Aku terdiam sesaat. Diam. Bisu dan membisu. Kadang senyum sinis, dan kadang pula, tertawa dan mentertawakan diri
sendiri. “iya, yah. Memangnya ada dialog serupa itu di dunia nyata.?” Sekali lagi
berguman, “apakah bakal ada, orang yang tidak yakin dengan Tuhan, lantas dia
berjar begitu?”
Lama sudah aku terdiam. Selepas berlalu
beberapa hal, kemudian, teringat kembali, bahwa yang dimaksudkan itu adalah “bagaimana
kita mengandaikan Tuhan maha Tahu, kalau
perilaku diri sendiri saja, berani membangkang petunjuknya atau peringatannya ?
bukankah, membangkah peringatan, sama dengan tidak yakin bahwa Tuhan akan
bertindak terhadap setiap gerak langkah dan perbuatannya ?” sejenak untuk
mengambil nafas, “keberanian melakukan pelanggaran terhadap strander operasional
Tuhan dalam kehidupan ini, menunjukkan bahwa Tuhan maha tahu terhadap perbuatan
makhluknya, tetapi kau abai dengan kesadaran itu..”

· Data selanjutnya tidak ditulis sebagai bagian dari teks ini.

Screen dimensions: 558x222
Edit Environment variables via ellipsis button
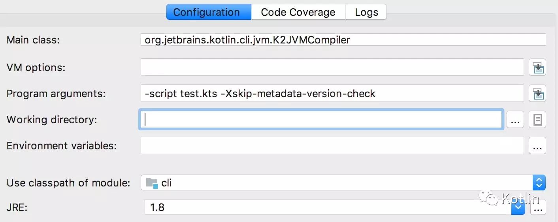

Aku tak berani melanjutkan
pertanyaan-pertanyaan itu. Cuma memang, pertanyaan awal nan mendasar, yang
menjadi masalahku hari ini, adalah “siapa yang bisa mengerti perasaanku ini,
masalahku ini, dan kebutuhanku saat ini, siapa? Siapa yang bisa memahami hal
serupa ini ?”
Mungkinkah ada orang lain, yang
bisa memahami masalah dan perasaan kita ?
Mungkin ada. Sepintar lalu saja,
ada. Teman kita, ibu kita, pasangan hidup kita, atau malah kaum professional.
Mereka bisa memahami masalah kita, dan
malah bisa membantu menyelesaikan masalah yang dihadapi. Tetapi memang
jumlah orang serupa itu, amat sangat sedikit. Sedikit sekali jumlahnya.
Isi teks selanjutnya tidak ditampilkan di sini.